Citizen Comments at Largo Meeting Often Give Best Flavor of Our Times
by Leo Coughlin
LARGO - Sometimes the best and most interesting news at Largo City Commission meetings can be picked up not on the official agenda to be acted upon but at citizen comments.
The City Commission is notorious for ignoring or not even responding to the queries, information and other material offered by citizens (which probably helps contribute to the apathy in the city).
But for those in attendance and those citizens tuned in on Channel 15 comments by citizens offer an insight into what the public is thinking and how remote the city government is from the citizenry.
Some of the stuff is way out there. For example, at the commission's August 7 meeting, one citizen suggested that members of the commission take a 2 percent pay cut for one year to help out in these parlous economic times.
Back of the envelope calculation reveals that action might save something less than $2,800 in the budget.
That amount of savings could be achieved by canceling the boondoggle trip to New Orleans (Bourbon Street were we come!) in November by Mayor Pat Gerard and Commissioner Rodney Woods to attend the annual orgy of the National League of Cities.
Some citizens took notice of the four-day sojourn in the Crescent City (one pointing out that it gave Woods a wonderful opportunity to visit his home grounds from whence he came) and expressed some umbrage about this fun trip to the South's leading location of fleshpots.
What will happen in New Orleans in November when folks from cities all over the country will meet to guzzle and frolic in the Vieux Carre happened in Washington, D.C., last year when Commissioner Andy Guyette and the former city manager were in attendance.
On that occasion Guyette had reason at one point to contact his traveling partner, and despite looking high and low, could not find him.
When said CM was finally found Guyette told of his unsuccessful search and heard these ominous words - "I was sitting right next to you."
However, said CM was in drag and Guyette, a polite and prudent man, did not take notice of the beauty (?) esconced next to him. You know the rest of the story.
Then of course the usual claque mustered up by the parks and recreation folks showed up to protest some park closings, etc., and Geoff Moakley, always on hand with a sharpened pencil and ways to save money, chipped in with some ideas.
John Atanasio had some ideas along those lines also, but there is no record or hint of the commission, individually or collectively, ever paying any attention to these stellar citizens and their money saving ideas.

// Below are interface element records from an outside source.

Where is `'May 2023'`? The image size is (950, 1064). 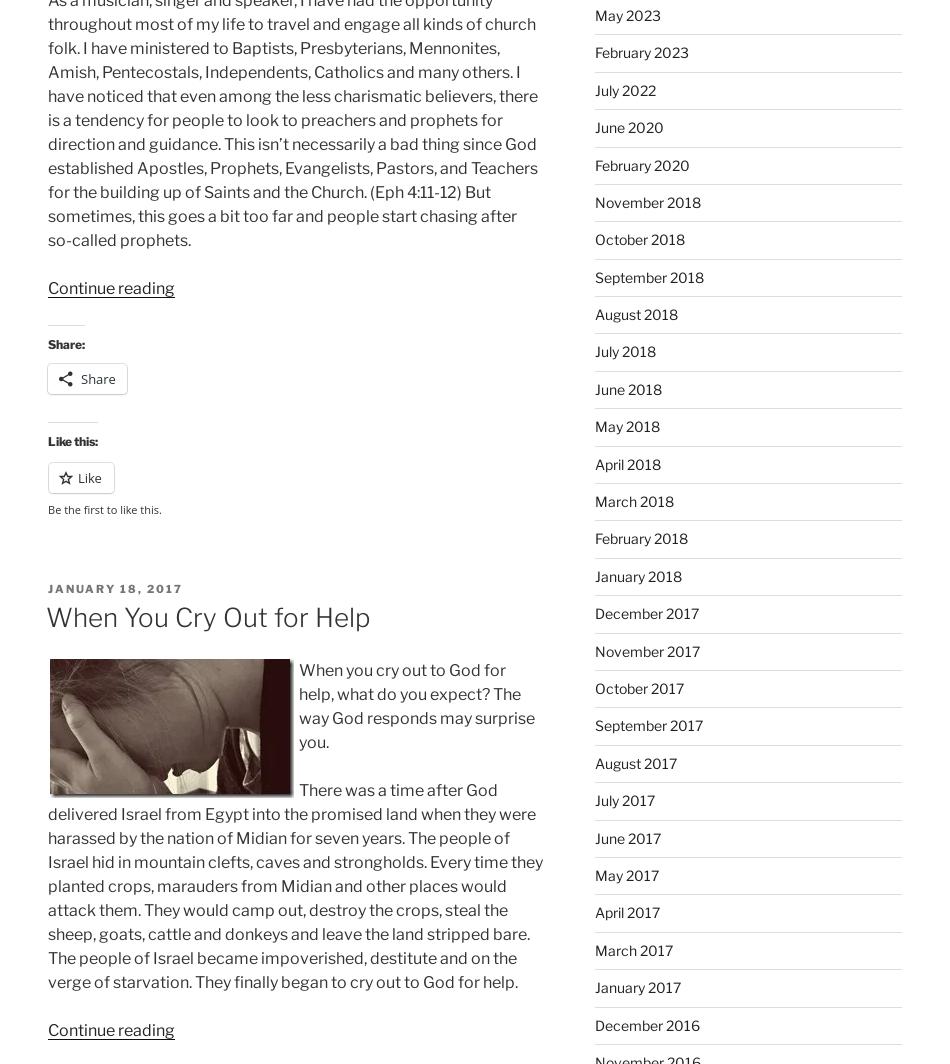 'May 2023' is located at coordinates (627, 14).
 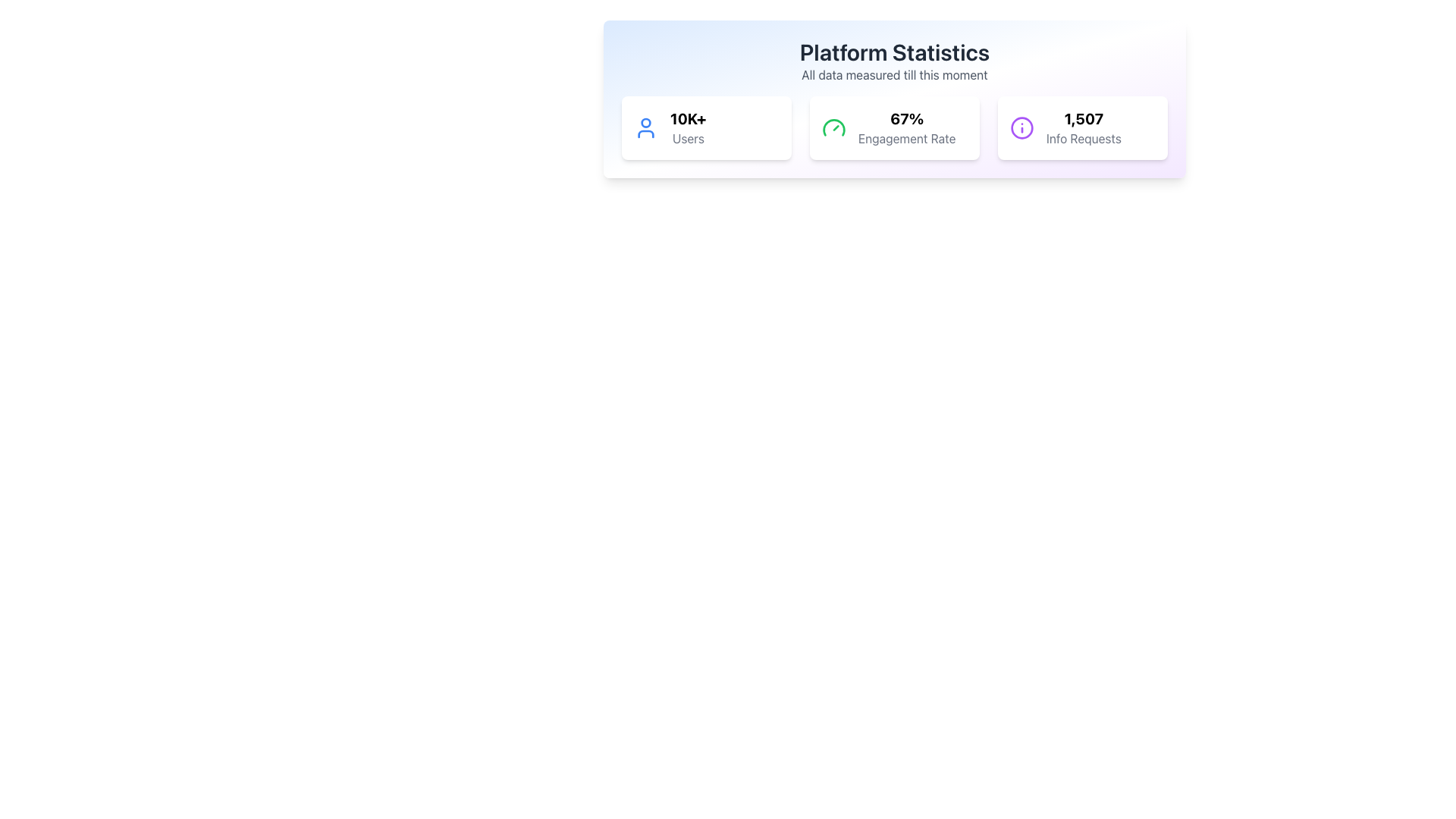 I want to click on the text element displaying 'Platform Statistics', which is styled with bold, large-sized font and dark gray color, positioned near the top of the statistics section, so click(x=895, y=52).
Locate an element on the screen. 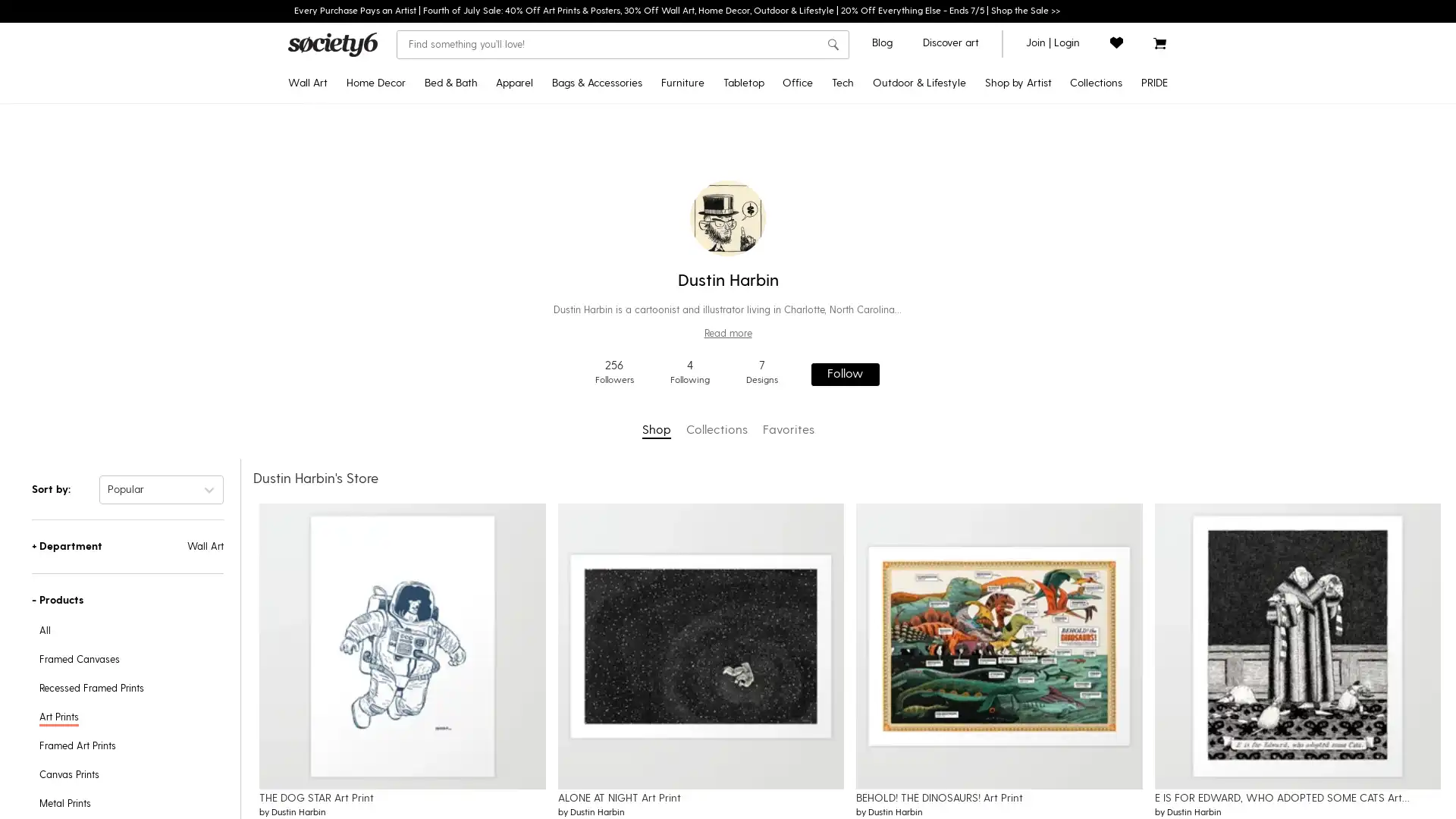  Wall Clocks is located at coordinates (404, 292).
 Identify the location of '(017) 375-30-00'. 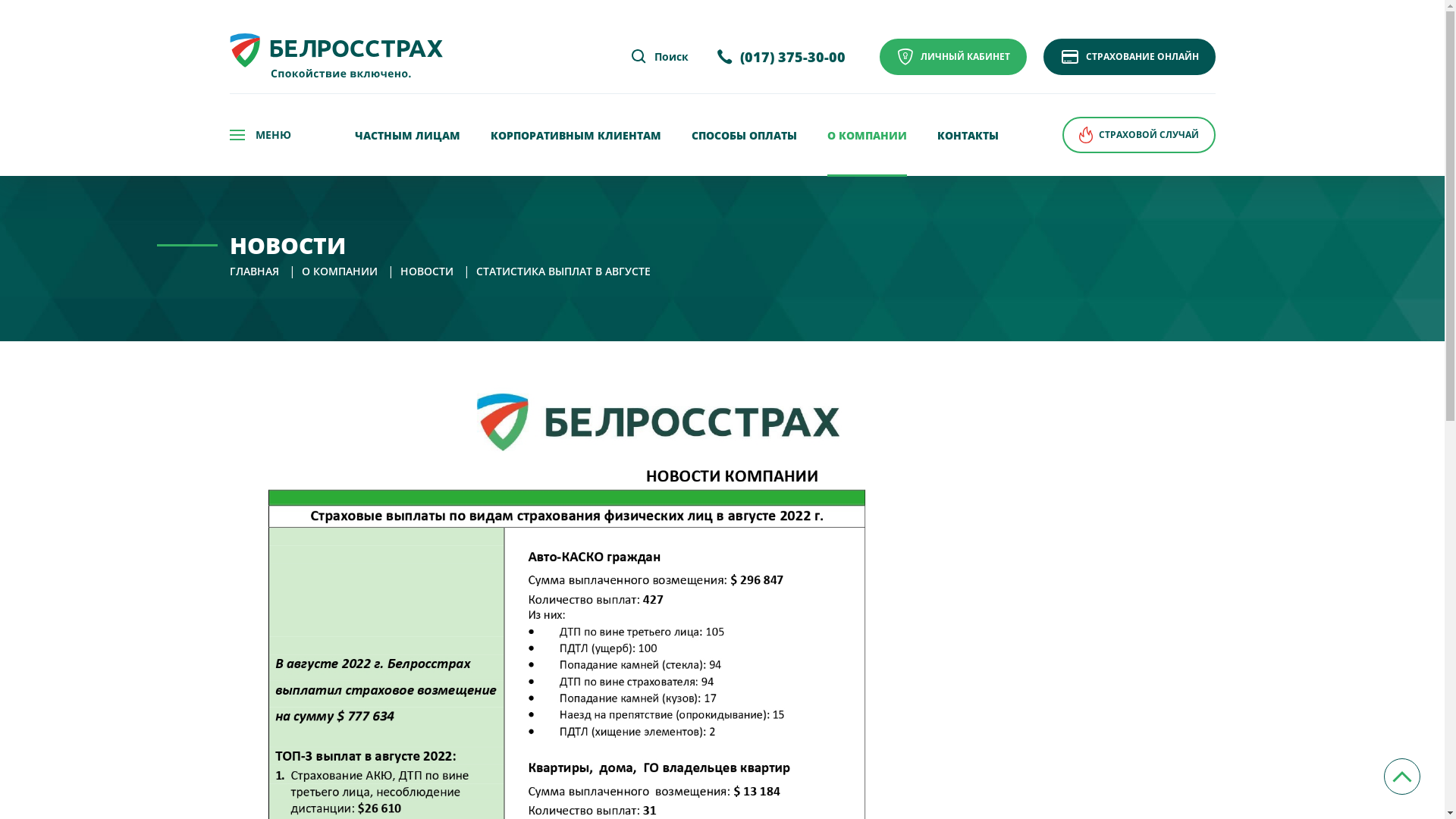
(780, 56).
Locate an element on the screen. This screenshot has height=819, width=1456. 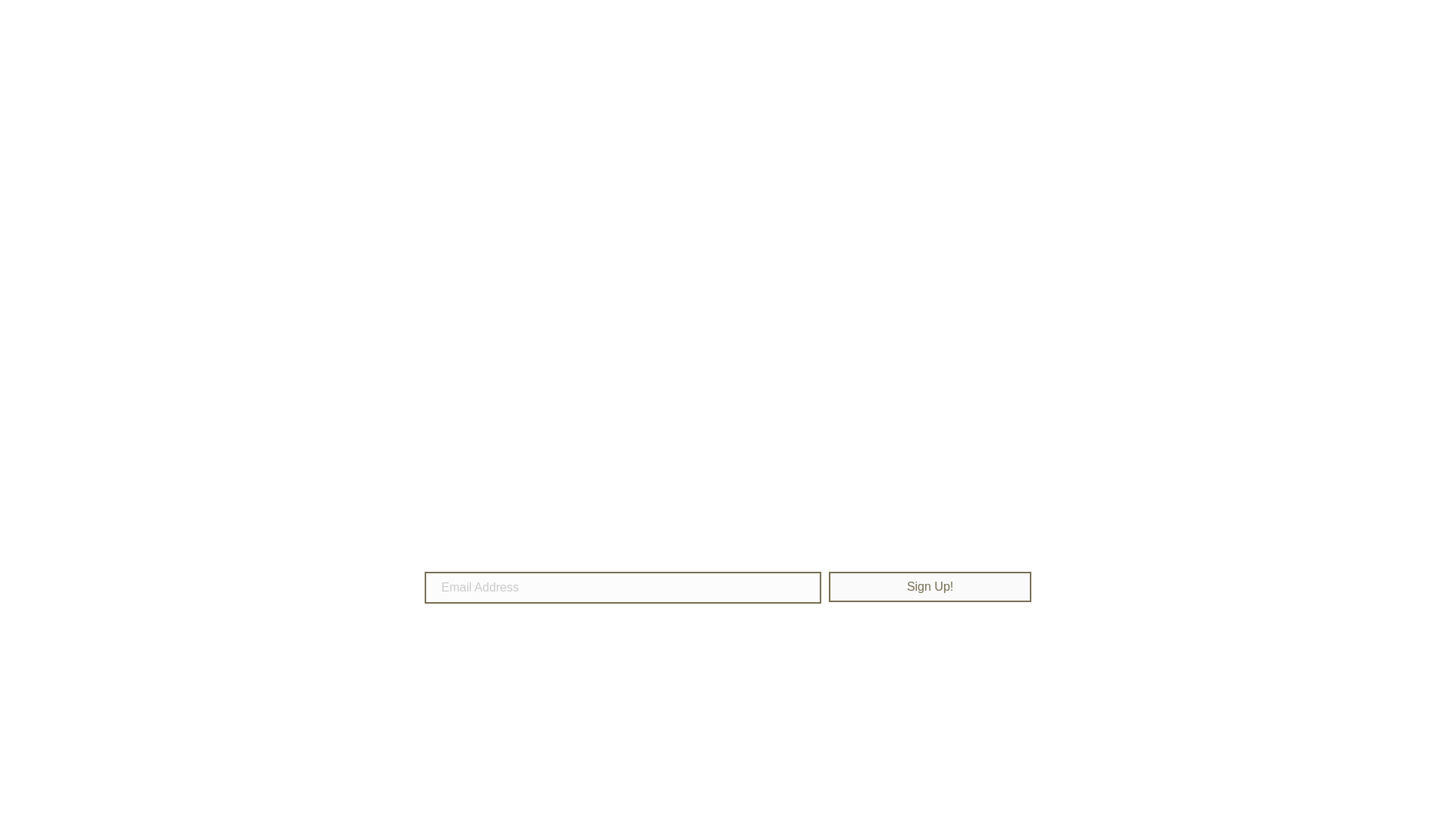
'Sign Up!' is located at coordinates (929, 586).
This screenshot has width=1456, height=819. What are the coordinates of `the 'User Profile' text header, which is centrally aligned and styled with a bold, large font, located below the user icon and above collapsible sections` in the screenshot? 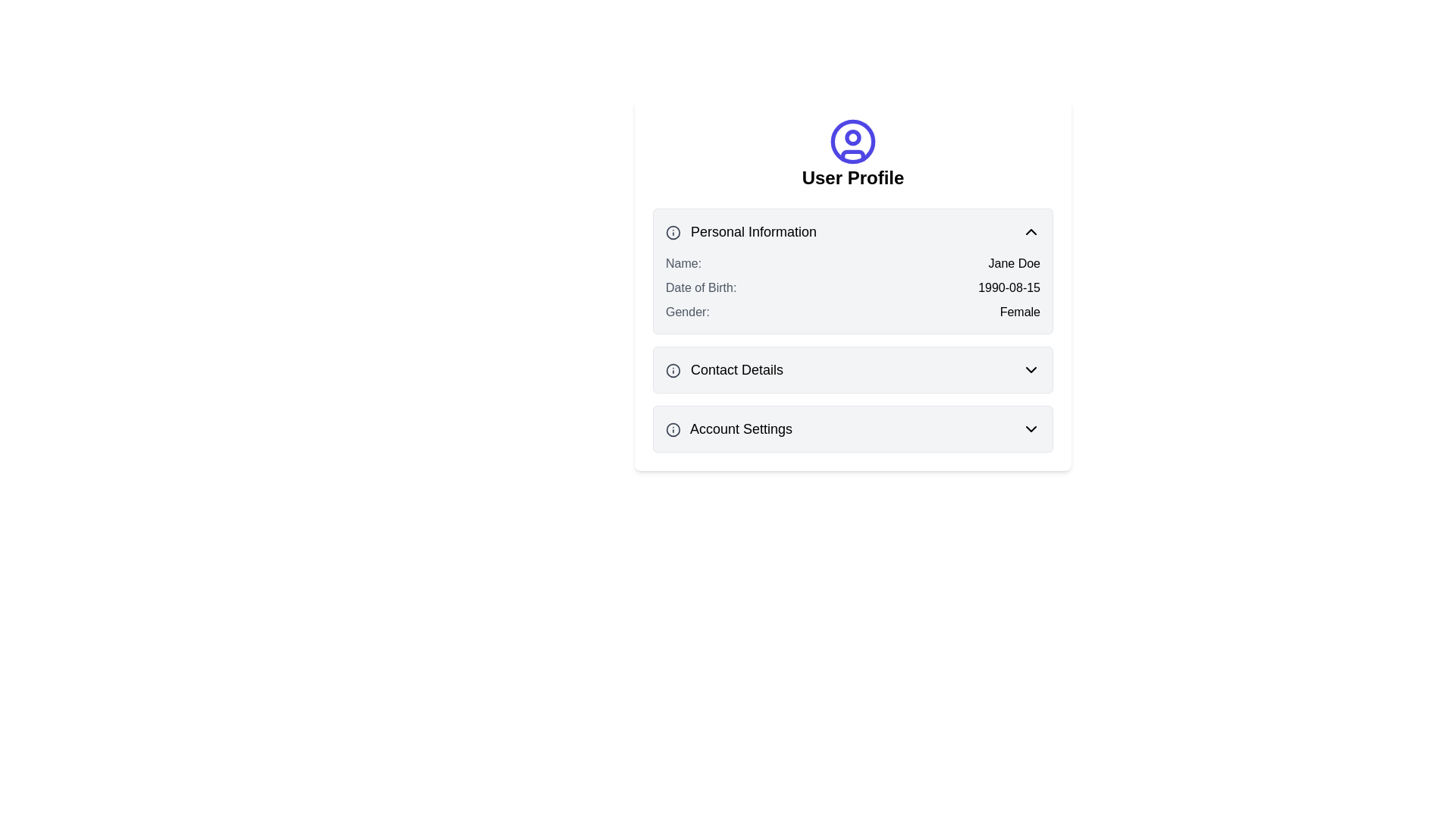 It's located at (852, 177).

Maybe the highlight of the show before the elected anointeds got down to gleefully spending money was the plea by Charlie Harper, a former commissioner himself, to prevent the Anona School from being wiped off the map.
And Harper went beyond that, begging the commission to consider measures to set up some kind of process to save and preserve historic buildings scattered around the city.
As a fellow who spent almost all his life in Largo, Harper, backed by the Largo Historical Society, wants to preserve parts of the past which bespeak the character of the city.
Such sentiment could be lost on the four Yankee carpet baggers who sit on the commission (Guyette, Gerard, Gigi Arntzen and Harriet Crozier) and the other three Southerners all (Mary Black, Tennessee; Gay Gentry, Mississippi, and Woods, Louisiana) do not have roots in Largo.
But Harper's importunings received a favorable response and it was agreed that something would be done to save places like the old Johnson place on 2nd Street and the old Largo Hotel.
And, yes, the School Board would be asked to save Anona School, the oldest in Pinellas County that dates from at least 1874 and maybe earlier.
Comment time went on for more than 45 minutes and it got some seasoning from a bloviator who performs in a manner akin to your old friendly Uncle Fred but which the young among us would recognize as and properly term B.S.